The median length of time that patients given the drug sotorasib lived before their disease worsened was 6.3 months for lung cancer patients and 4 months for colorectal cancer patients, the company said. Participants in the 129-patient study were followed for a median of 11.7 months.
Patients in the Phase I trial involving several types of cancer were treated with once daily sotorasib. The oral medication is designed to target a mutated form of a gene known as KRAS that occurs in about 13% of non-small cell lung cancers (NSCLC), the most common type of lung cancer.
The KRAS mutation is also found in 1% to 3% of colorectal and other cancers. Sotorasib is part of a growing trend of precision medicines that target gene mutations driving cancer regardless of which organ the disease originated.
Out of 59 NSCLC patients, 32% had a partial response to the drug - tumor shrinkage by at least 30% - and 88% had either a lesser response or stable disease. For the 42 patients with colorectal cancer, 7% had tumor shrinkage and 74% had stable disease.

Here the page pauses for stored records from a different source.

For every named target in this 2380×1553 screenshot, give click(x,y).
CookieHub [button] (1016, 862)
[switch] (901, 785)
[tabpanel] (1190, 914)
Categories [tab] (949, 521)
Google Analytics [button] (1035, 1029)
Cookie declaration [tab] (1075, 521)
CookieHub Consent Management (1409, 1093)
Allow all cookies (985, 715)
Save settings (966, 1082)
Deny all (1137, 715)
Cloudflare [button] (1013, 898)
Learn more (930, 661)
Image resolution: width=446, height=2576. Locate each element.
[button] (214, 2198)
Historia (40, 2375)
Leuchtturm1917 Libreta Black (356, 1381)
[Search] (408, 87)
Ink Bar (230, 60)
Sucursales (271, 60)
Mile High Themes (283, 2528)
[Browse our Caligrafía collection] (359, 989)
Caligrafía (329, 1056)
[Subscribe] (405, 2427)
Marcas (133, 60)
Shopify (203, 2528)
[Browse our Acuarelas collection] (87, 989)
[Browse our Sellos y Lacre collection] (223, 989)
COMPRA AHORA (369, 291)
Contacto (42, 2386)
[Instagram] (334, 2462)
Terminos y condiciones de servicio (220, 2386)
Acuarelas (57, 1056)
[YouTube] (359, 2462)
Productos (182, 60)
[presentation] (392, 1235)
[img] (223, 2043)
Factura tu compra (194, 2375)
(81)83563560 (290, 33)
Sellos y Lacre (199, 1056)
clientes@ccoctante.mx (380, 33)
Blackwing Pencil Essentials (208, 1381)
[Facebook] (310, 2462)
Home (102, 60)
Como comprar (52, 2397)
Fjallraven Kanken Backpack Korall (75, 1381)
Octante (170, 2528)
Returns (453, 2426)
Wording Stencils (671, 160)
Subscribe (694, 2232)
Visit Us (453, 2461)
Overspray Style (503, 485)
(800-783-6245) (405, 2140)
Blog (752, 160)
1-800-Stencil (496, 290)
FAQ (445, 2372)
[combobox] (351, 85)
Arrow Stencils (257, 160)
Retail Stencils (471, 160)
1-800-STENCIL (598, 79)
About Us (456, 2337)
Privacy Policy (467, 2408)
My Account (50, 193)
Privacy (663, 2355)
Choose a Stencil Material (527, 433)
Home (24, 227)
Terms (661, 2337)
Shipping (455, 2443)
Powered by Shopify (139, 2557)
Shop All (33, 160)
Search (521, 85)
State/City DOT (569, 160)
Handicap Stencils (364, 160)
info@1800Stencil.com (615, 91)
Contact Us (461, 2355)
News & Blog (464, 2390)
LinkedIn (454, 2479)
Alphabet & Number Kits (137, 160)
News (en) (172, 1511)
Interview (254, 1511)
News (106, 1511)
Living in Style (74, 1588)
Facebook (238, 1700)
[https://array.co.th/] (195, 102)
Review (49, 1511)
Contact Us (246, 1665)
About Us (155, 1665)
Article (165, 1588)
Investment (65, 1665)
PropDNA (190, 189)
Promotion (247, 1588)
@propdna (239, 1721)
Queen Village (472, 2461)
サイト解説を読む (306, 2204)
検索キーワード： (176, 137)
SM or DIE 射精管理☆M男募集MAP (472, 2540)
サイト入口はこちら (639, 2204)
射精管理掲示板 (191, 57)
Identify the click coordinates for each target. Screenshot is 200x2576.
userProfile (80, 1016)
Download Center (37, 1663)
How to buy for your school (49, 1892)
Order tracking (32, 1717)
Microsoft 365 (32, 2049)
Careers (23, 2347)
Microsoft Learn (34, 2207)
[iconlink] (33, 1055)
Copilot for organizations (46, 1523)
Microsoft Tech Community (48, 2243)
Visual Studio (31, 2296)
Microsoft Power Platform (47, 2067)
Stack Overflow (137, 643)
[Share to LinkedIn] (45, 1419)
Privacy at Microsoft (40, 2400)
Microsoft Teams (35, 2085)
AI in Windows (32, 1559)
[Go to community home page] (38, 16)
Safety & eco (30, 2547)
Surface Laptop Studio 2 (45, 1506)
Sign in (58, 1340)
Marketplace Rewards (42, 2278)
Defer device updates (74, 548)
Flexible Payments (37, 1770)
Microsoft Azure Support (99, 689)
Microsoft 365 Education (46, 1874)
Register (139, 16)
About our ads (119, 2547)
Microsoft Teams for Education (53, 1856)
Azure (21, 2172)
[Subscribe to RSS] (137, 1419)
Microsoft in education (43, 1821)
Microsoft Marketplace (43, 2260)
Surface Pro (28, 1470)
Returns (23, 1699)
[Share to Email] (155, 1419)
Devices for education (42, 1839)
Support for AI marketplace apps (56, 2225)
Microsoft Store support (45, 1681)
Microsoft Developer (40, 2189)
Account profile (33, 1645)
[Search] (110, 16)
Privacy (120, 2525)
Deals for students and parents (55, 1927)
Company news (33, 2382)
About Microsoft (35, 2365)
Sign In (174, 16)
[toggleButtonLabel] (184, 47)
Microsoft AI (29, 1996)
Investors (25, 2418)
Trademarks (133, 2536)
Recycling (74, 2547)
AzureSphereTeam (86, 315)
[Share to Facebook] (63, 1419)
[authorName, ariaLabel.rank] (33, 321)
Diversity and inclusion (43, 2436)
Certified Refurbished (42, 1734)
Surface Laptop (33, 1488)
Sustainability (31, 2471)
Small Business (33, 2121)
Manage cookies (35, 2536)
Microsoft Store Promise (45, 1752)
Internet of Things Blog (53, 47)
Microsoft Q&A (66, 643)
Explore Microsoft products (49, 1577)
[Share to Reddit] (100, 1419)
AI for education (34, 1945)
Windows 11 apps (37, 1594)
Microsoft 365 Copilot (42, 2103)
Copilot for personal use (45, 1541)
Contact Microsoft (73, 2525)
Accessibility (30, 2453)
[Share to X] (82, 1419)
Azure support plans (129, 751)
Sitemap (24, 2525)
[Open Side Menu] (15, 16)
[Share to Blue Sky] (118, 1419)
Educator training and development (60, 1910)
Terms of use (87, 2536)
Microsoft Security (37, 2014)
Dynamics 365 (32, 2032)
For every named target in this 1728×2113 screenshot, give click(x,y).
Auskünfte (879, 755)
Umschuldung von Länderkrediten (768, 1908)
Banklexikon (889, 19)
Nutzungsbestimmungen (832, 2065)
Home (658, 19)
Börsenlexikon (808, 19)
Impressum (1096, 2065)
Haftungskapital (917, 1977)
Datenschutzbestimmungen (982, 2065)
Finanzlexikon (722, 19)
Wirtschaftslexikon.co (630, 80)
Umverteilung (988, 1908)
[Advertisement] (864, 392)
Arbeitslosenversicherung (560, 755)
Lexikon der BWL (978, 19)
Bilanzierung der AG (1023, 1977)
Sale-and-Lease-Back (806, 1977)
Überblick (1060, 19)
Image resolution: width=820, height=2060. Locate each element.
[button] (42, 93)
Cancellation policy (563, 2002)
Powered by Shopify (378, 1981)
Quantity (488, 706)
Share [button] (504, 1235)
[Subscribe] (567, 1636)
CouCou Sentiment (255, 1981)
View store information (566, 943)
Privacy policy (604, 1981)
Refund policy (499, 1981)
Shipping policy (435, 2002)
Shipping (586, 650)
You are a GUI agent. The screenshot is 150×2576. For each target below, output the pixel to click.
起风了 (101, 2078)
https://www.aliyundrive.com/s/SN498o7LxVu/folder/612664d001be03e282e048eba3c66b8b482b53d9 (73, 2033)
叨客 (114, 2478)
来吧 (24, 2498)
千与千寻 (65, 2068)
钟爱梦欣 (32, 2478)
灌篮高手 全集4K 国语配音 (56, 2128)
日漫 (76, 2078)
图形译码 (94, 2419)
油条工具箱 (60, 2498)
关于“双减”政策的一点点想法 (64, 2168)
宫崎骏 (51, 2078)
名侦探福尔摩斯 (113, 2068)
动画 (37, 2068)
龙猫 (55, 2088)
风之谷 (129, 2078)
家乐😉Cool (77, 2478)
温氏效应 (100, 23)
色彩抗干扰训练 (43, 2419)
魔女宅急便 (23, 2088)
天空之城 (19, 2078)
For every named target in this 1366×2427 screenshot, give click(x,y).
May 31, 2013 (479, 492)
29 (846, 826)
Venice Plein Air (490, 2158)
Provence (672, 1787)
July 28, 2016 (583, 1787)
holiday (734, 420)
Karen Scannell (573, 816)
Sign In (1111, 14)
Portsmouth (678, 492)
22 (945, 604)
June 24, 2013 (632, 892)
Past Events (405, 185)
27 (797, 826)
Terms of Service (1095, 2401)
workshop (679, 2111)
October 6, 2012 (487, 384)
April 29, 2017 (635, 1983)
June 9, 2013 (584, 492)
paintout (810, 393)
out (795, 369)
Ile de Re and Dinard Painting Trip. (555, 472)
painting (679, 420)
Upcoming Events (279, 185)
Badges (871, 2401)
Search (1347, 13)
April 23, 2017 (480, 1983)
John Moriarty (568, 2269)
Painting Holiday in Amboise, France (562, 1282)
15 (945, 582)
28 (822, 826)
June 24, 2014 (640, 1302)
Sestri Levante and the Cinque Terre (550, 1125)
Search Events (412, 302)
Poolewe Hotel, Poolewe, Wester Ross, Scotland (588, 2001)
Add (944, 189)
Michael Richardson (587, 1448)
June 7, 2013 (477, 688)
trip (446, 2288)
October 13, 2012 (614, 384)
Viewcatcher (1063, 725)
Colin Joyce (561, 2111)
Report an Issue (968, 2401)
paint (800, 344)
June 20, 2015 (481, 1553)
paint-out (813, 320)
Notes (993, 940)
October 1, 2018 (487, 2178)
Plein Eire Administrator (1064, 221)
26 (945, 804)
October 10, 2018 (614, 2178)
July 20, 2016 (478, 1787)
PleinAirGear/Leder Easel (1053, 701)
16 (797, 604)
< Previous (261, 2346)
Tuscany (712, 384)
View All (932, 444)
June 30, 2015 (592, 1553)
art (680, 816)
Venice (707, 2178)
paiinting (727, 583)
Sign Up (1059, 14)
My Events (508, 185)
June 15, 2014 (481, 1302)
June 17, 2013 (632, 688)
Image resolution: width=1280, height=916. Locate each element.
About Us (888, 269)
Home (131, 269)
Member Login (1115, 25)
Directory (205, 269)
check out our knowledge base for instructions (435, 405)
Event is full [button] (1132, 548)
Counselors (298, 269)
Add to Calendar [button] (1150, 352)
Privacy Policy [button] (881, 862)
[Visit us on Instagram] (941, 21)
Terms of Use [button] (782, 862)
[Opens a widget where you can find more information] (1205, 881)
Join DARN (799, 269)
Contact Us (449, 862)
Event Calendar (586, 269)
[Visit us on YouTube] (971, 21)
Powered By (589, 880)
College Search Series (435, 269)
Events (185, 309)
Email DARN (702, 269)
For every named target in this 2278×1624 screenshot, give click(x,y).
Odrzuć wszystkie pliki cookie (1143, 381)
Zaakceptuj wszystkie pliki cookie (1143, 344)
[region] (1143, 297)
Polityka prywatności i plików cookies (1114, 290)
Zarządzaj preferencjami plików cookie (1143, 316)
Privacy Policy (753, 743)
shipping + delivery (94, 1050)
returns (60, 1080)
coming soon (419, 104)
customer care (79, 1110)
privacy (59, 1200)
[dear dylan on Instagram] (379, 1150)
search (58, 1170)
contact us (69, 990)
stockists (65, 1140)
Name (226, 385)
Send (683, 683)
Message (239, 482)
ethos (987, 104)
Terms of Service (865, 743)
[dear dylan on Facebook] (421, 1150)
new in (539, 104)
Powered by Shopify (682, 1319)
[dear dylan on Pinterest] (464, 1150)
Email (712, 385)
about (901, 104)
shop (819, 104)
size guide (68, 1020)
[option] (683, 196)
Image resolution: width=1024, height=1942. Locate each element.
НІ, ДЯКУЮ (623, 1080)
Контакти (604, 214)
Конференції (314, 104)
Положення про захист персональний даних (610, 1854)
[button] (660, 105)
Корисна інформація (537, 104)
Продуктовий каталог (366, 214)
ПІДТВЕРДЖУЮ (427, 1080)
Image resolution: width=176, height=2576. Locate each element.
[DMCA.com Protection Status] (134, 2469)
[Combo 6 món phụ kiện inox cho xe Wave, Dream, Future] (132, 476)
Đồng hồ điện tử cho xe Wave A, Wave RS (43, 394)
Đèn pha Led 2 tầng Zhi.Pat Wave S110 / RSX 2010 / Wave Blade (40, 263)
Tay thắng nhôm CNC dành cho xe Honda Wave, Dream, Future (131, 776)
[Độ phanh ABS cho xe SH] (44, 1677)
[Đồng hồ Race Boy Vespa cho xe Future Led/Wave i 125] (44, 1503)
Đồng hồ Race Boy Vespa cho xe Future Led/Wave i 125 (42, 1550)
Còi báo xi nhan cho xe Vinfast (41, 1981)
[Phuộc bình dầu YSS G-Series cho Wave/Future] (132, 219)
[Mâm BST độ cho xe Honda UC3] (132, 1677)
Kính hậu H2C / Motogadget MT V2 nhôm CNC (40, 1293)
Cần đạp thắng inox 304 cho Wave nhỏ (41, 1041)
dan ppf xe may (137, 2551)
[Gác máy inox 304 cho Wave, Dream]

"These are patients that have very few options," said Gregory Friberg, Amgen's head of oncology global development. "They were on a third or fourth line of therapy."
The company expects by the end of this year to have results from a mid-stage lung cancer trial that could be used to seek US approval of sotorasib.
Analysts are keen to see how rival KRAS drugs, including data expected later this year from Mirati Therapeutics Inc , will stack up against sotorasib.
Researchers, who presented the Amgen data at a virtual meeting of the European Society for Medical Oncology, said responses were also seen with pancreatic, endometrial, and appendix cancers and melanoma.
Adverse side effects occurred in about 12% of trial patients, researchers reported.
Amgen is also testing the drug in combination with other medications, including Merck & Co's immunotherapy Keytruda.